We hope that these many examples help illustrate the ubiquity of teleological imagery, conceptualizations and language throughout biology, not just in evolution. Ultimately, through teleological framing, cells, molecules, organs, species, populations and organisms all become active, purposive agents. They each seem to largely guide their own fate, while contributing (“adaptively,” of course?) to the overall survival and well-being of the organism and the shared ecosystem. We hope that our survey may indicate the scope and depth of the teleology problem for educators.
Of course, in none of these cases does teleology compromise credible scientific research. Biologists learn, through their professional acclimatization, to regard such conceptualizations and language as mere conveniences, or shorthand (Dawkins 2004).
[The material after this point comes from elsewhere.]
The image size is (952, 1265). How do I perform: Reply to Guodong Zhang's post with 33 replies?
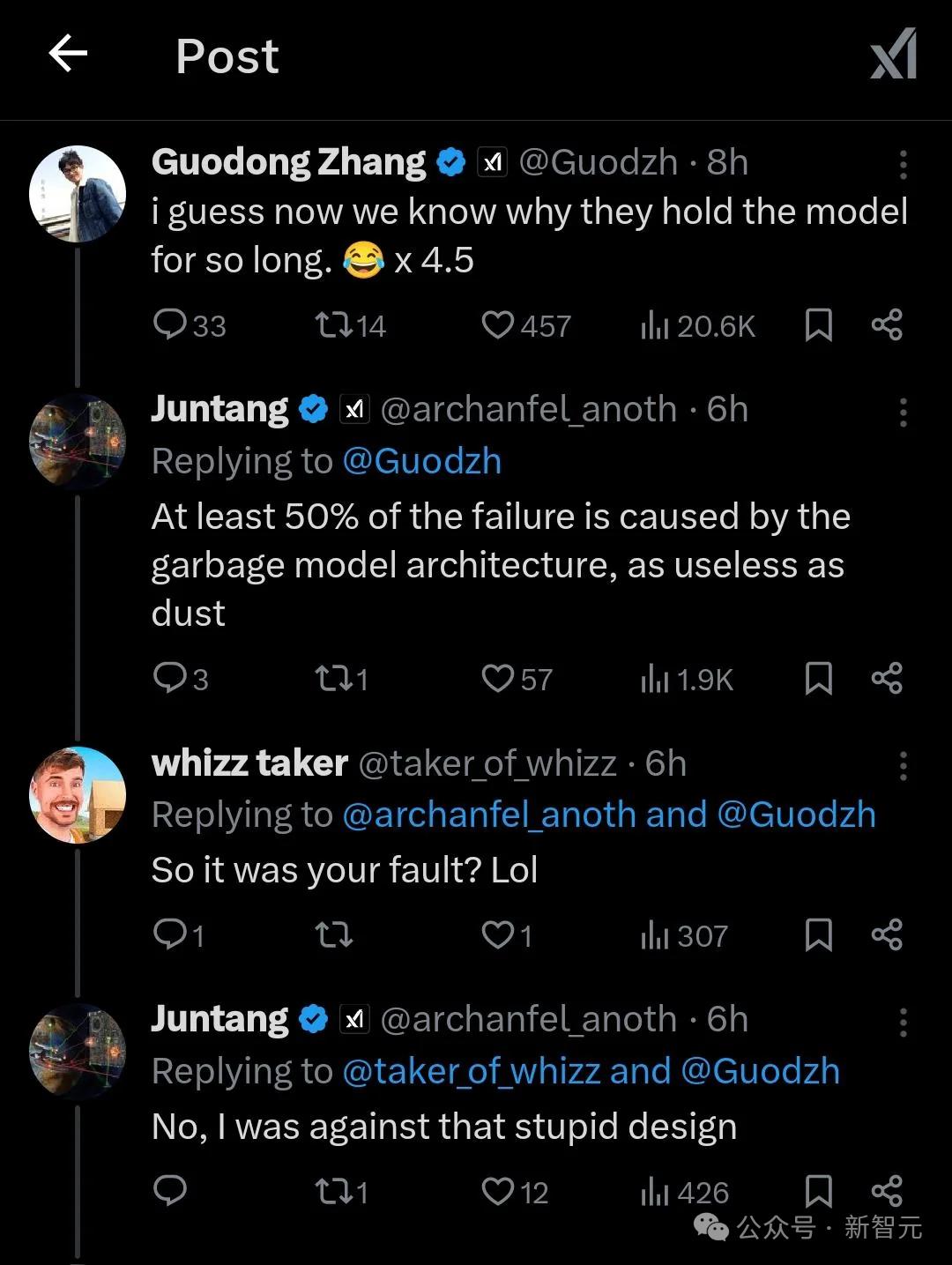pos(169,325)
The teleological framing is an expedient convention, generally used to help avoid more convoluted phraseology. The challenge for educators, then, lies not merely in instructing (nor possibly misleading) future scientists, but in helping non-biologists achieve a similar level of sophistication and simply recognize these tropes as tropes. In our view, students should thus learn explicitly and reflexively about human cognitive dispositions: how, and perhaps why, we tend to think teleologically, and thus why such teleological frameworks permeate much of biological thought.
Consider J.B.S. Haldane’s famous response when asked what a lifetime spent studying nature can teach us about a Creator: “An inordinate fondness for beetles” (Hutchinson 1959). Even if delivered tongue-in-cheek, Haldane’s quip has resonant staying power because it appeals to our teleological intuitions. It fits our conscious or subconscious expectation that the world unfolds as part of some prescribed plan or purpose. It is difficult for us to imagine that complex natural phenomena (such as nearly half a million described species of beetles) arise spontaneously, without conscious planning on the part of some deliberative agency. We presume that even life itself must have some goal, even if it is merely to reproduce. Yet flames, like beetles, also reproduce. Fire rapidly spreads and conquers just by growing, and with no underlying motive or intent. We can appreciate that fire might arise from wholly material, unplanned causes such as a lightning strike or a piece of burning lava tossed into dry grass by a volcanic ejection. Why do we presume that beetles, or life itself, spreads in any way differently than fire does? Why do we ask “Why are there so many beetles?” when we don’t similarly ask “Why does fire spread so effectively?” Of course, one can easily find people who would in fact argue that hurricanes, earthquakes, and other non-living natural phenomena are just as much the purposeful, teleological handiwork of a deliberate creator as Earth’s multitudes of beetles. Such views, coupled with the many cases throughout biology, from DNA and hormones to ecosystems and body temperature, underlie our orientation to teleology as fundamentally about normative purpose, rather than causality.